# Welding question



## tickfarm (May 11, 2006)

I have a 12v solar charged automatic gate here at the ranch and want to tack on some letters/numbers using a fluxless wire welder. To avoid damage to the electrical board in the opener, can I disconnect the negative side of the battery or is there another procedure other than pulling the gate from the swing pole? Both the gate slats and the letters/numbers are 14 gauge painted steel. If need be I can screw them to the slats, but it would be a pain. Any help or info GREATLY appreciated. [email protected] if more info is requested. Thanks..........


----------



## kim e cooper (Feb 18, 2006)

Always disconnect when you have + or - it will save you money!!!


----------



## mshanks13 (Jul 22, 2011)

Also keep your ground as close as possible to where you are welding.


----------



## Pier Pressure (Aug 30, 2009)

kim e cooper said:


> Always disconnect when you have + or - it will save you money!!!


This goes for the battery and the charger. disconnect both of them.

Data lines
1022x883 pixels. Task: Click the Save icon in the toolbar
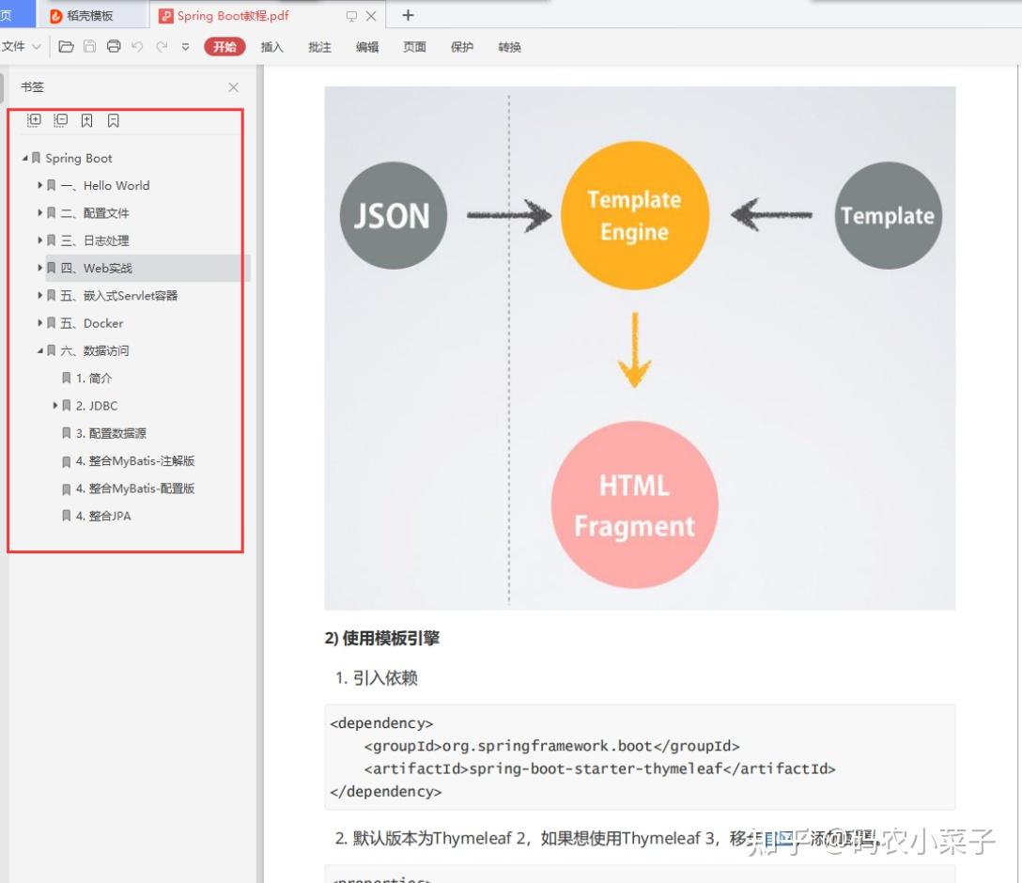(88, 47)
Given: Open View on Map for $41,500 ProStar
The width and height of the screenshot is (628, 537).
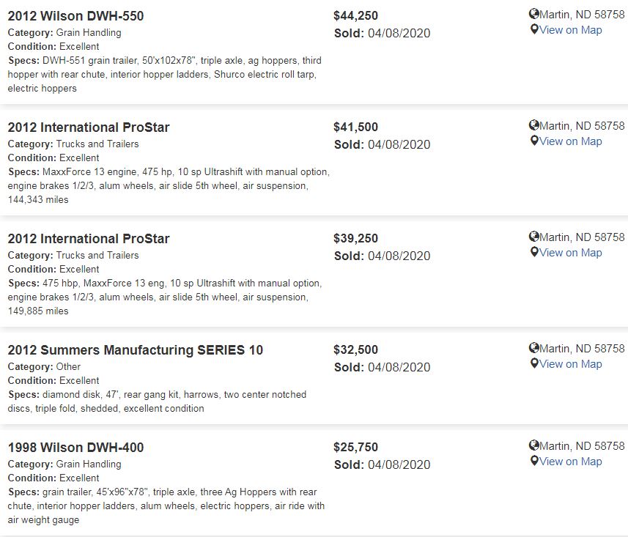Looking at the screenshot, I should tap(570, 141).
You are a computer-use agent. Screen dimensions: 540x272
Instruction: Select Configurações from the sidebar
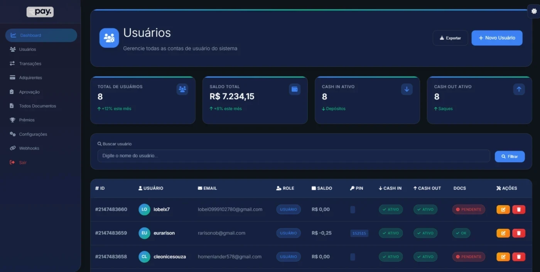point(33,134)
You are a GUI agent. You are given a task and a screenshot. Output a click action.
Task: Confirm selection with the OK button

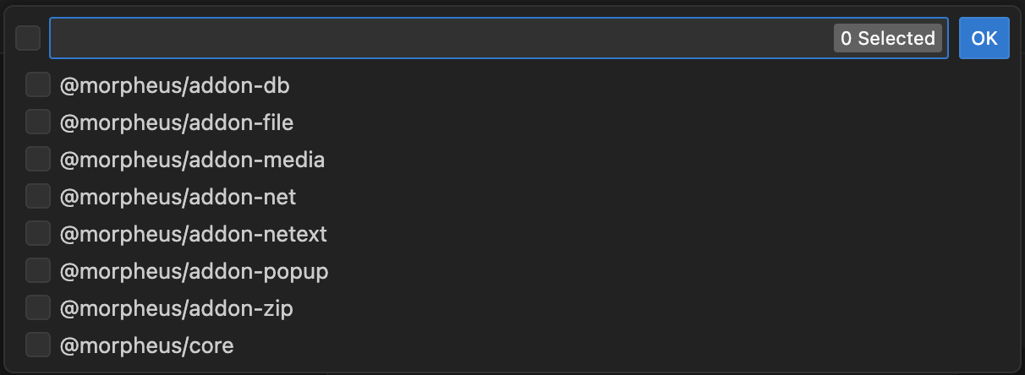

#### TASK DETAILS:
Resume the forum thread on welding letters onto the solar-powered gate, starting after its last post. The data has no connection to the welding thread.

#### REPLY TO THE TASK:
You should be fine other than doing it on a windy day running mig.


----------



## cubera (Mar 9, 2005)

I did a lot of welding on my gate in the country with both flux and stick without a problem.
In retrospect I guess doing a disconnect would have been the smart thing to do.
Crazy thing is a large dust devil went right over it a couple of weeks later and scrambled it's brains. Turning it off and on reset everything.
This a picture of it just after it passed over the gate.
Second pic, same devil, but caught on my game cam.

Been a lot of them up there lately.

Saw a big one today crossing 146 near Red Bluff around 11:30.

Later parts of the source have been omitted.